» **WHAT IS BEING ASKED**: Begin at the line containing "Where should I" and retype each line through the end of the records exactly. Include nothing else and no pictures.

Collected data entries
▬▬▬▬▬▬▬▬▬▬
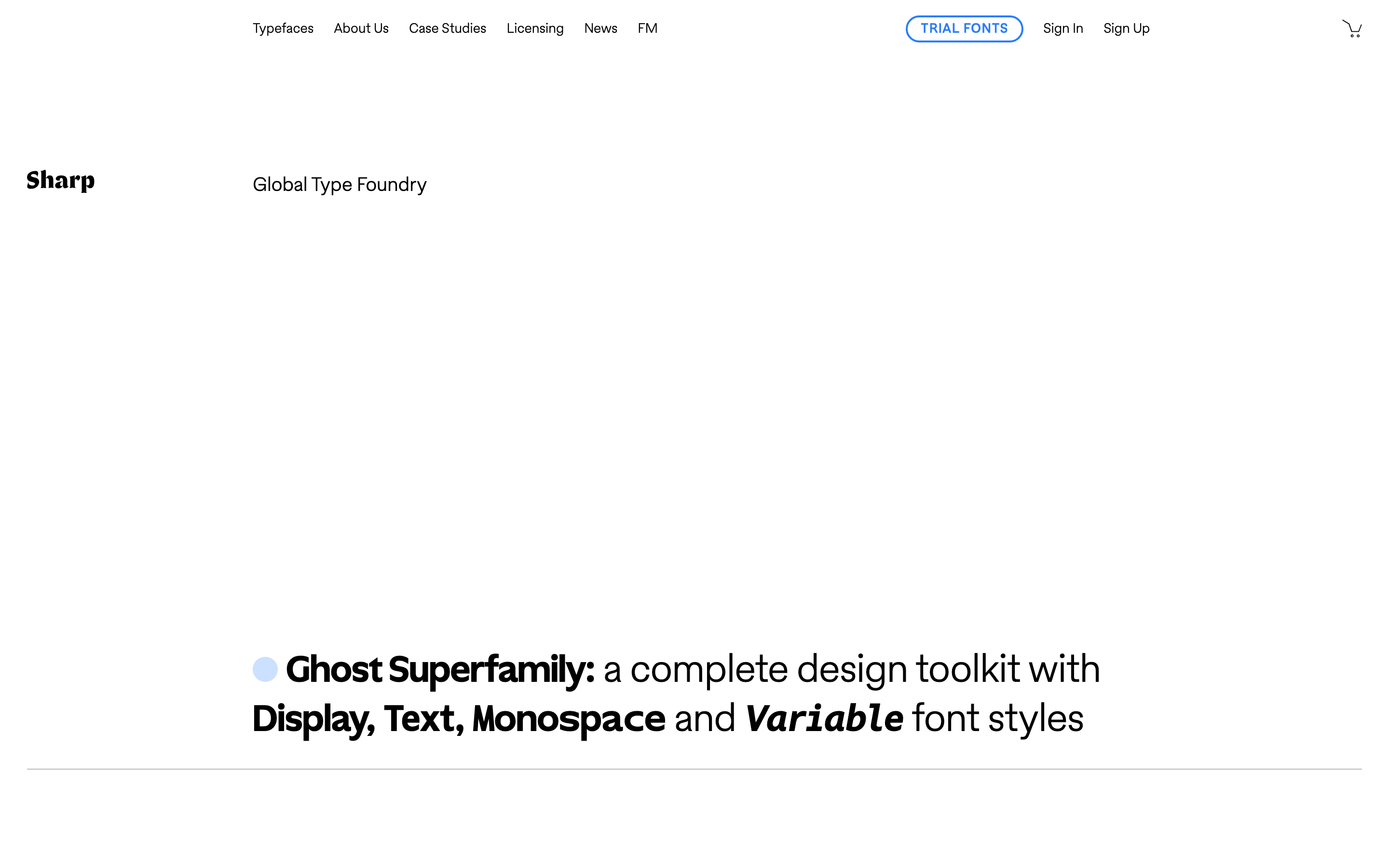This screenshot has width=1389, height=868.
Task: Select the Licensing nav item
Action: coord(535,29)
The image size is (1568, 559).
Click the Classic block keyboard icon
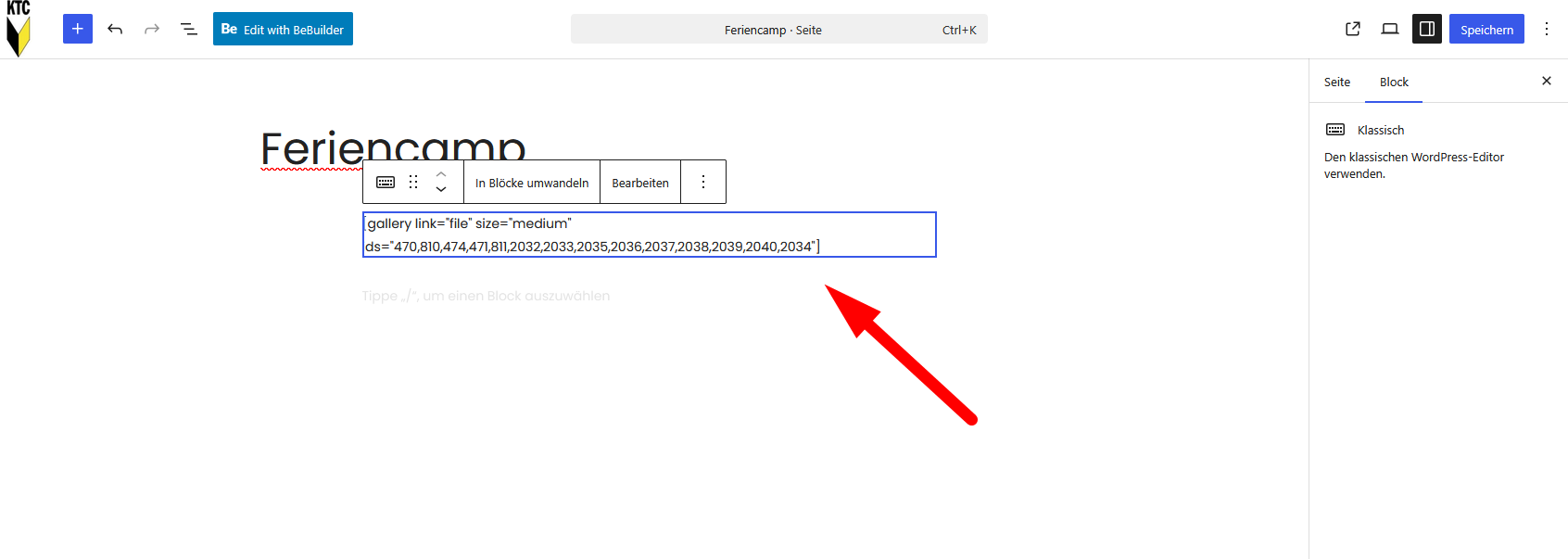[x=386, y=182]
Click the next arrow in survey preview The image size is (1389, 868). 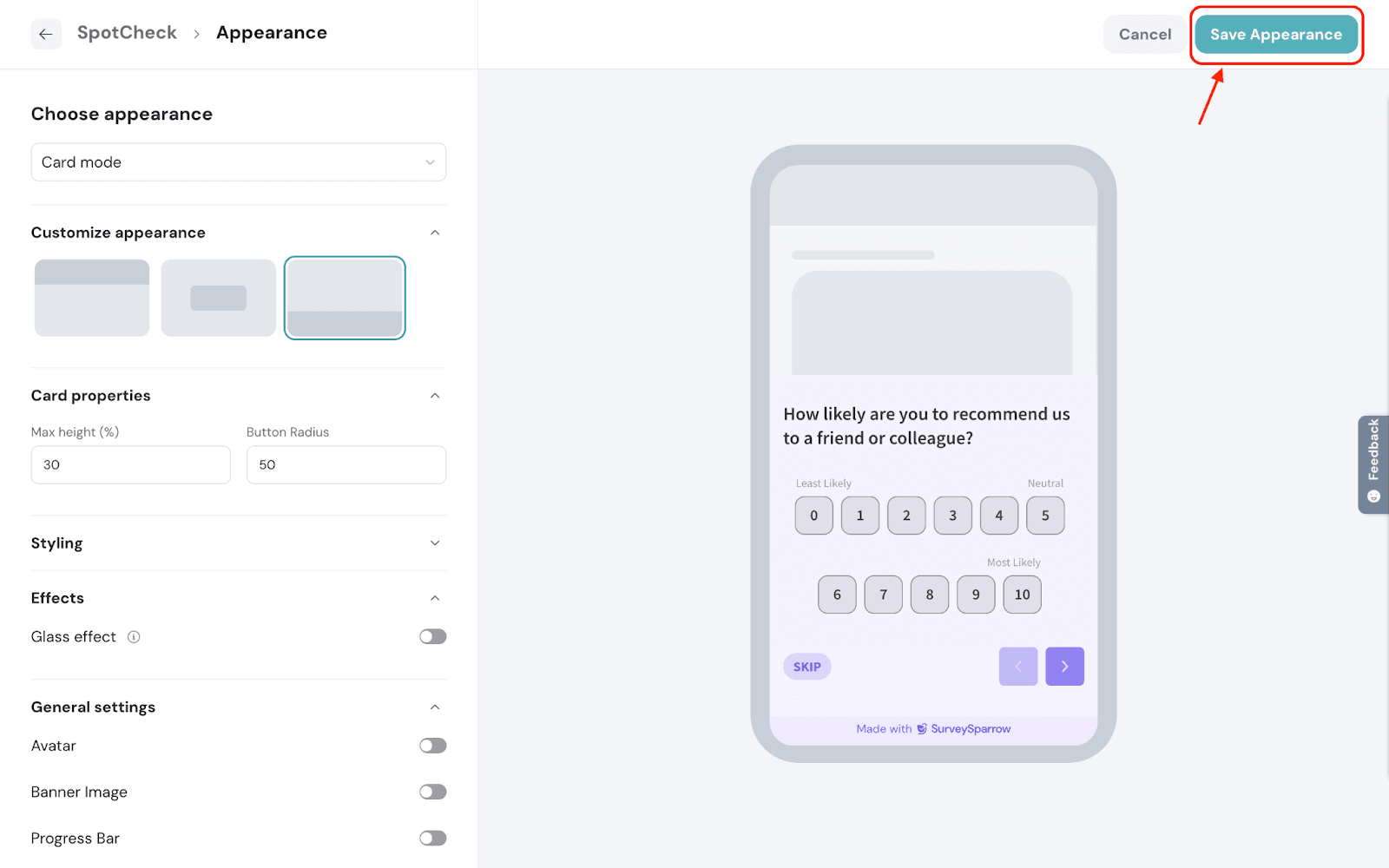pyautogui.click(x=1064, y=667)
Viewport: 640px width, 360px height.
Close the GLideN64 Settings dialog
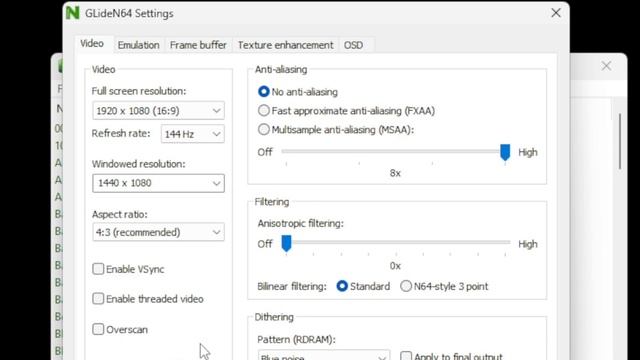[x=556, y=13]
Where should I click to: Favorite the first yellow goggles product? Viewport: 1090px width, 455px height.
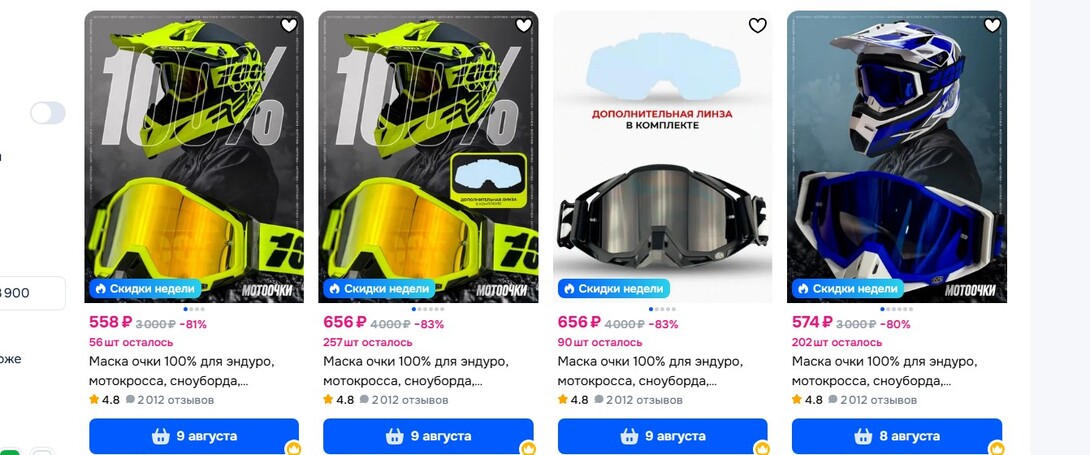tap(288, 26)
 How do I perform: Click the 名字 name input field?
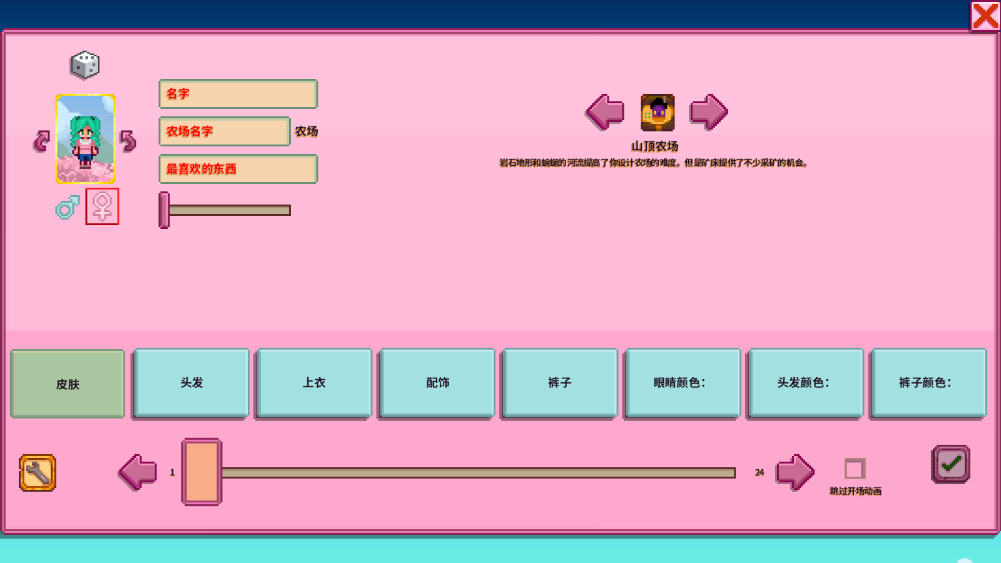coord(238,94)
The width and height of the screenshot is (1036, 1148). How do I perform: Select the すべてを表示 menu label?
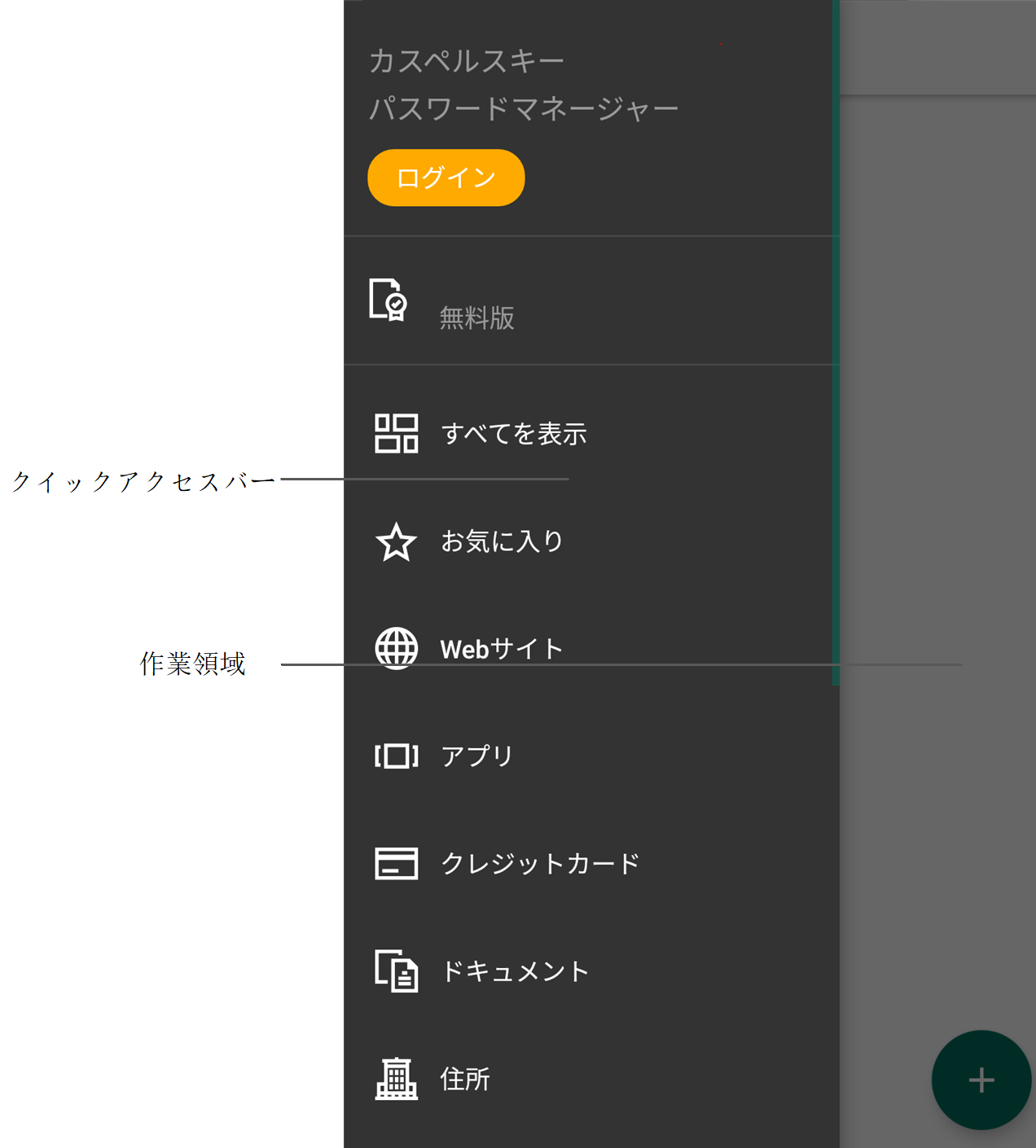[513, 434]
▬▬▬▬▬▬▬▬▬▬
» **SOLUTION FOR THIS PROBLEM**:
Where should I click to: Favorite the first yellow goggles product? Viewport: 1090px width, 455px height.
tap(288, 26)
 How do I perform: Click the 名字 name input field?
coord(238,94)
The width and height of the screenshot is (1036, 1148). How do I perform: Select the すべてを表示 menu label?
[513, 434]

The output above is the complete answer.